MADAGASCAR: Recovering from blow after blow

Monday, June 11, 2007

Much of Madagascar had already been suffering from drought before the worst cyclone season in years hit the Indian Ocean Island, leaving aid agencies and the government struggling to help communities cope without food, schools and hospitals.

Madagascar has faced a string of calamities - cyclones, tropical storms, unprecedented flooding, and chronic drought in the south – which have been unusually severe, even for this natural disaster-prone island.

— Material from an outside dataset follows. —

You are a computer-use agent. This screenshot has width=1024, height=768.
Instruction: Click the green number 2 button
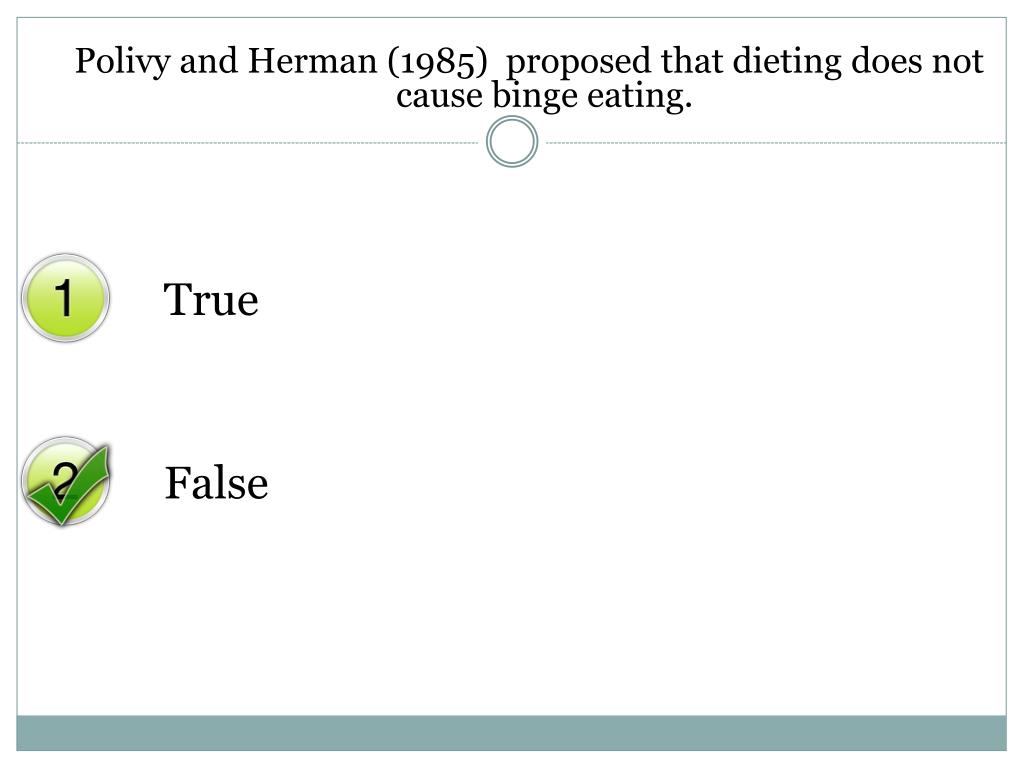click(x=65, y=481)
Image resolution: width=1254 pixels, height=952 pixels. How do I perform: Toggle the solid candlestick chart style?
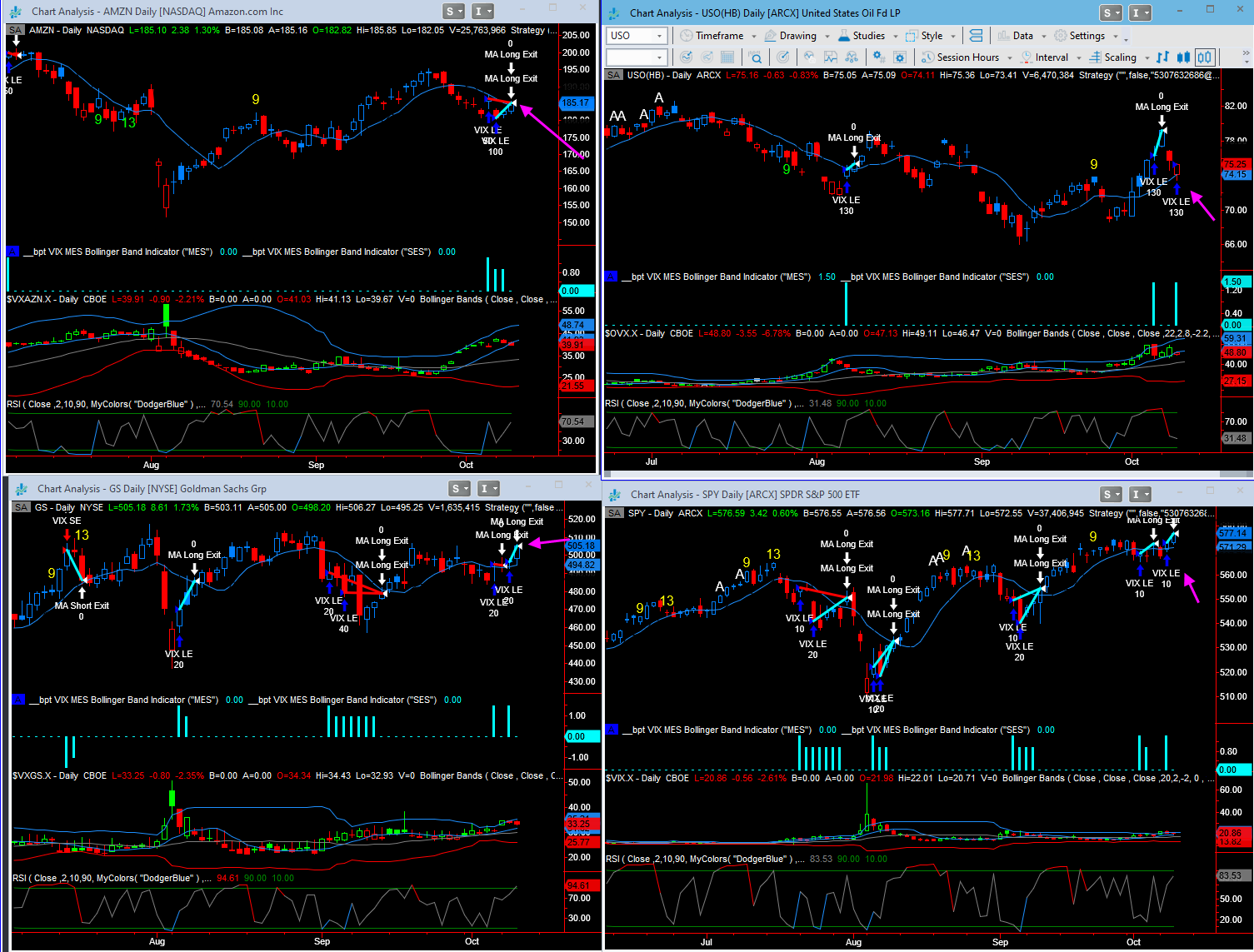(1183, 57)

"Madagascar has been hit by seven cyclone systems and heavy rains, which caused flooding at nearly a national scale. This was peaked by Cyclone Indlala which hit us on March 15th with heavy winds and rains damaging roads, bridges and triggered landslides limiting access to many communities," said Krystyna Bednarska, the UN World Food Programme (WFP).

The combined effects of the disasters left nearly half a million people in need of humanitarian assistance by the end of March. Indlala, which struck the northeast and northwest, reaching wind speeds of up to 220 km per hour, created extensive damage and left 88 people reported dead.

"I lost everything and I don't know what to do. Our houses were destroyed and we lost all our possessions. We managed to save our cooking pots, everything else was taken by the river," Maronama, a 53 year old widow caring for five children and six grandchildren in Ambolodibe East village, in the northeast of the country, told IRIN.

Unusually early and heavy rains throughout most parts of the island at the beginning of 2007 flooded areas around the capital, Antananarivo, the northwest, the northeast, and the southeast, destroying an already poor road network and tens of thousands of hectares of rice, the staple food.

With access to affected areas severely limiting the delivery of humanitarian aid, WFP launched a four-week helicopter transport operation in the northwestern Antsohihy and Ambanja districts. The last delivery was made last week.

Relief items, including 100 metric tonnes of food, and various non-food items such as water filters, buckets, soap, tents and school kits – as well as food items such as high-energy biscuits – provided by the UN’s Children Fund (UNICEF), were airlifted to 20,000 isolated people.

“After the cyclone was gone I went round to all the villages and made a list of all the people affected. There are still communities out there that need help but they are very isolated,” said Paul-Bert Andralahy, deputy mayor of Ambolodibe East.

The remote community, with a population of around 1,150, received little warning Andralahy said: “Most people did not know a cyclone was coming. A nearby village has a radio and they heard about the cyclone, they came to warn us but nobody believed them.”

“Now life has become very difficult because we can't find enough food. The village lives mainly from cattle and the river flood took many of our animals... and the landslides and floods destroyed the rice fields."

Bruno Maes, UNICEF representative in Madagascar, said children were particularly at risk during emergencies. "As drinking water becomes scarce, the number of cases of diarrhoea increases and with the floods, the abundance of mosquitoes means increased risk of malaria." The trauma children have faced is also of concern, and it was important for them to be able to return to their “normal” lives as soon as possible, added Maes.

But for 14-year old Marie Floiere Julianna, school classes are still conducted in the rubble that used to be her classroom. “I can barely recognise my village. Everything is gone, the whole school is gone,” she said.

Almost 150,000 children have been unable to attend classes since the cyclone hit the region. According to Madagascar's Ministry of Education, 136 schools have been completely destroyed and 591 others have been partially destroyed since December 2006.

“Rebuilding schools will be a slow and difficult process, but communities have made great strides to bring education to the children, with churches and community halls being used as classrooms, local carpenters crafting school benches and tables, and masons transporting construction materials on their backs, often taking days to reach their destinations," a UNICEF statement said.

Madagascar is one of the world’s poorest countries, ranked 143 out of 177 on the United Nations Development Programme Human Development Index in 2006. Seasonal food insecurity is commonplace, with the lean season between December and April coinciding with the cyclone season.

Donors had covered 50 percent of a US$19.5 million UN Madagascar Cyclones and Floods Flash Appeal by 11 May. The appeal warned that “in-country resources have been exhausted,” due to the number and severity of crises the government and humanitarian actors have faced.